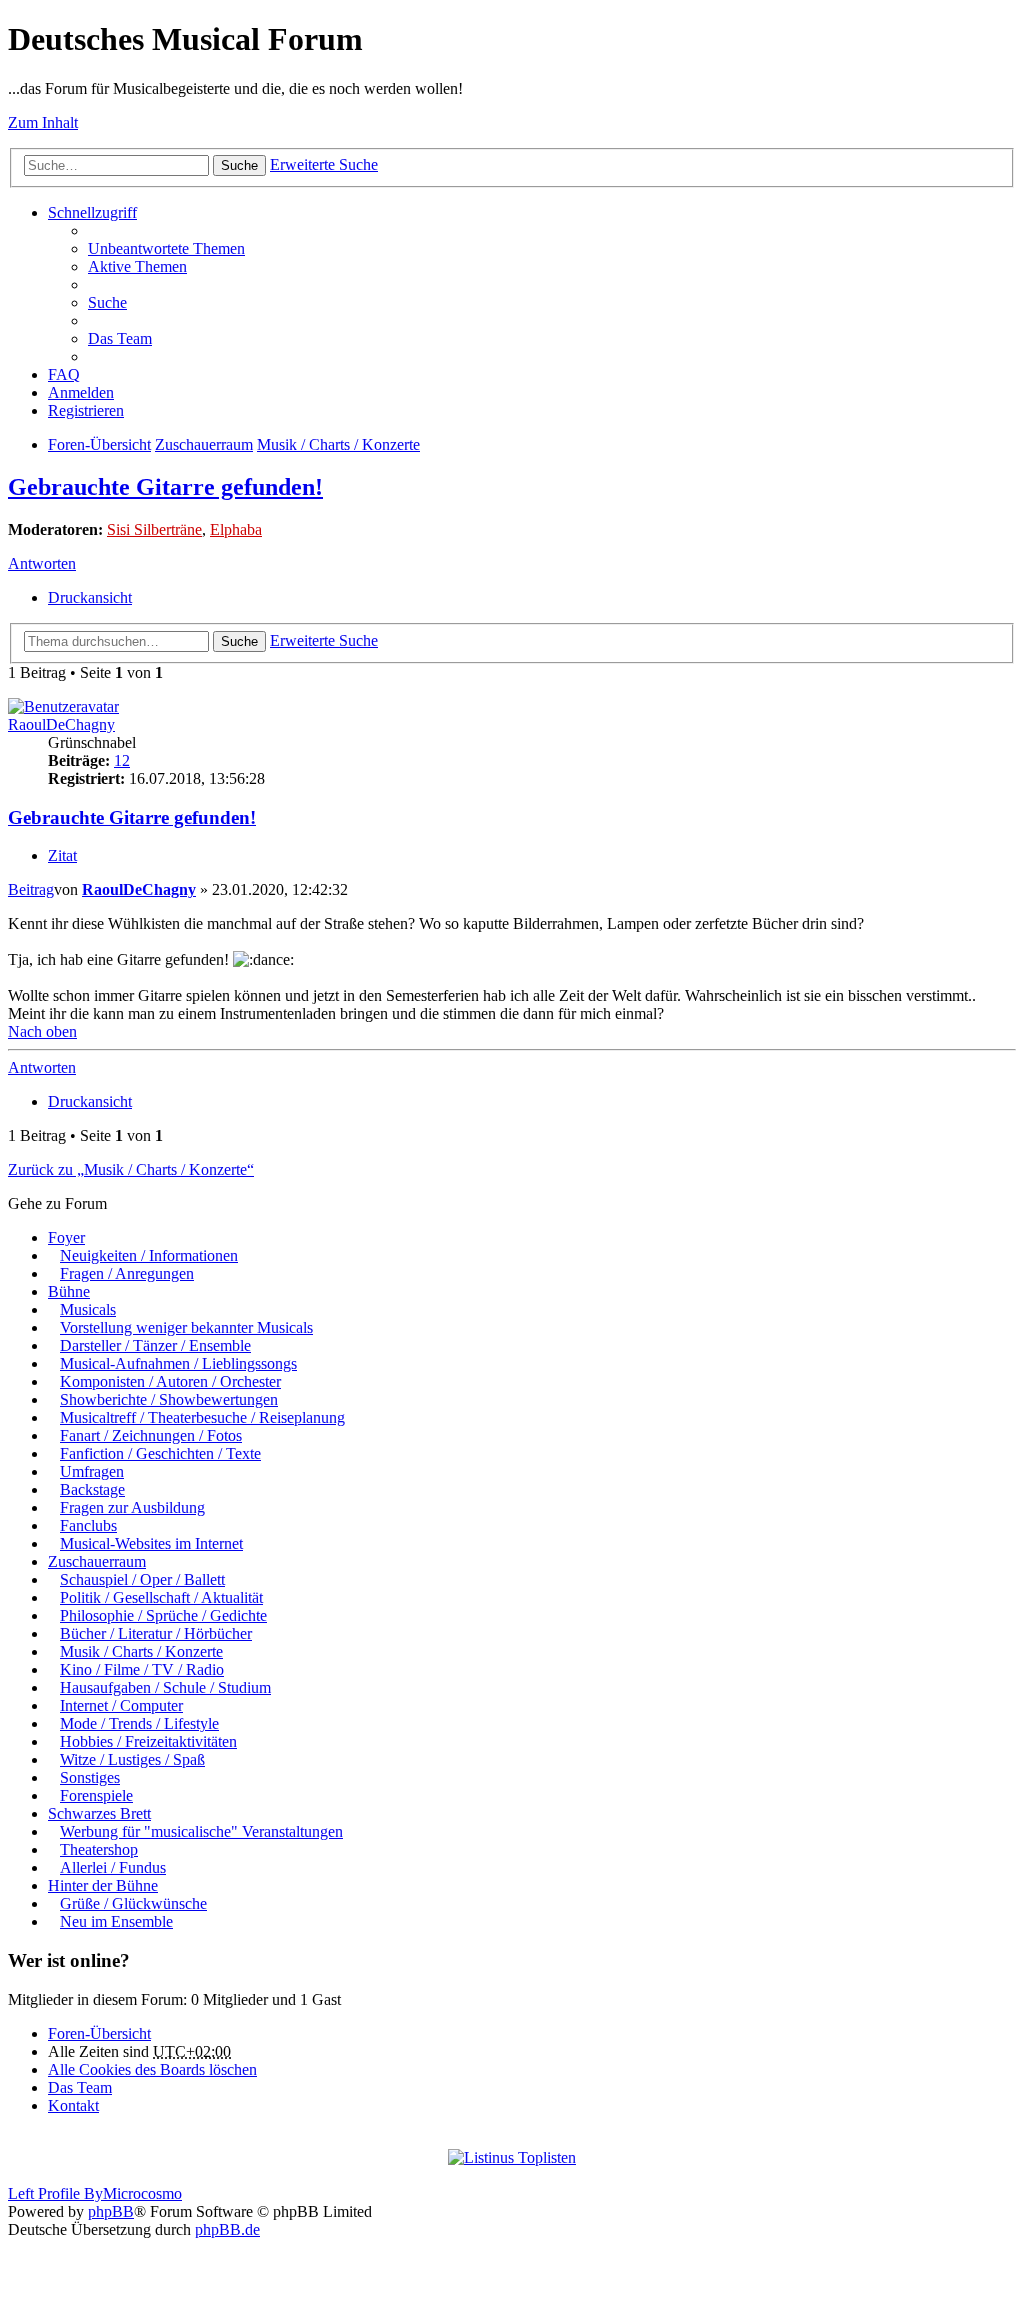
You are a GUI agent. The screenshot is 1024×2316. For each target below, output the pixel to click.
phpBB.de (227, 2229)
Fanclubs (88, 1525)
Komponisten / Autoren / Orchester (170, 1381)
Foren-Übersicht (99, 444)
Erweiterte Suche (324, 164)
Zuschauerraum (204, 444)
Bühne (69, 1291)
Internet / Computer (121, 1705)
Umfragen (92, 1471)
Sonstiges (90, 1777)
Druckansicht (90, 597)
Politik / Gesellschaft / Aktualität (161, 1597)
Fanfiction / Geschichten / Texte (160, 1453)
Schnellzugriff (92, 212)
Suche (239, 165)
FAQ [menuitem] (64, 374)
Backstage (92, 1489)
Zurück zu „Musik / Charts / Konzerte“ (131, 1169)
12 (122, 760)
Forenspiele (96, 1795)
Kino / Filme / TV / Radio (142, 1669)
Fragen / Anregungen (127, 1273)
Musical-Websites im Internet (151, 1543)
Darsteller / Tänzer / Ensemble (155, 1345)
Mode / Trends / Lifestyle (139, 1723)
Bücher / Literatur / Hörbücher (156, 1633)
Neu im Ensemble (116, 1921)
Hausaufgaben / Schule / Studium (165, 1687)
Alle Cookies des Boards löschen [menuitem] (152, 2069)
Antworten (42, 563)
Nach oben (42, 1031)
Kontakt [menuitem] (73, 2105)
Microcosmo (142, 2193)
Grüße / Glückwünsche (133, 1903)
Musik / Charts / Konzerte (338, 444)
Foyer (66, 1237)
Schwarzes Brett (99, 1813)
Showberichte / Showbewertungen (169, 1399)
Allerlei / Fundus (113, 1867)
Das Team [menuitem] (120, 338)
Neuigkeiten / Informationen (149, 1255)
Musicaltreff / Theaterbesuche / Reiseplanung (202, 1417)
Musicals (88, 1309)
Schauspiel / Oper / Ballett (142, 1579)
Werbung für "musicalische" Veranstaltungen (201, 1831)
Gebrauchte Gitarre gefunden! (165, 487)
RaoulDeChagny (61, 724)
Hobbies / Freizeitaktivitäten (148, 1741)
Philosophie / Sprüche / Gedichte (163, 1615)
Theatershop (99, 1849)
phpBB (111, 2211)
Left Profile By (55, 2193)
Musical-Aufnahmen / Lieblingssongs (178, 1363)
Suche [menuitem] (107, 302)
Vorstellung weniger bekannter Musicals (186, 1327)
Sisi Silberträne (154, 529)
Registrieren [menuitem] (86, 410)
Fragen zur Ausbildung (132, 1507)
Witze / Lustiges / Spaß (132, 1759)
# # #
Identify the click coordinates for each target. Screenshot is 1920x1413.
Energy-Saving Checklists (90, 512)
# # #
**The task**.
Above are the records; from them, give again exactly the lines from the one containing "Musicals (88, 1309)" through the one containing "Witze / Lustiges / Spaß (132, 1759)", both included.

**Exercise response**.
Musicals (88, 1309)
Schauspiel / Oper / Ballett (142, 1579)
Werbung für "musicalische" Veranstaltungen (201, 1831)
Gebrauchte Gitarre gefunden! (165, 487)
RaoulDeChagny (61, 724)
Hobbies / Freizeitaktivitäten (148, 1741)
Philosophie / Sprüche / Gedichte (163, 1615)
Theatershop (99, 1849)
phpBB (111, 2211)
Left Profile By (55, 2193)
Musical-Aufnahmen / Lieblingssongs (178, 1363)
Suche [menuitem] (107, 302)
Vorstellung weniger bekannter Musicals (186, 1327)
Sisi Silberträne (154, 529)
Registrieren [menuitem] (86, 410)
Fragen zur Ausbildung (132, 1507)
Witze / Lustiges / Spaß (132, 1759)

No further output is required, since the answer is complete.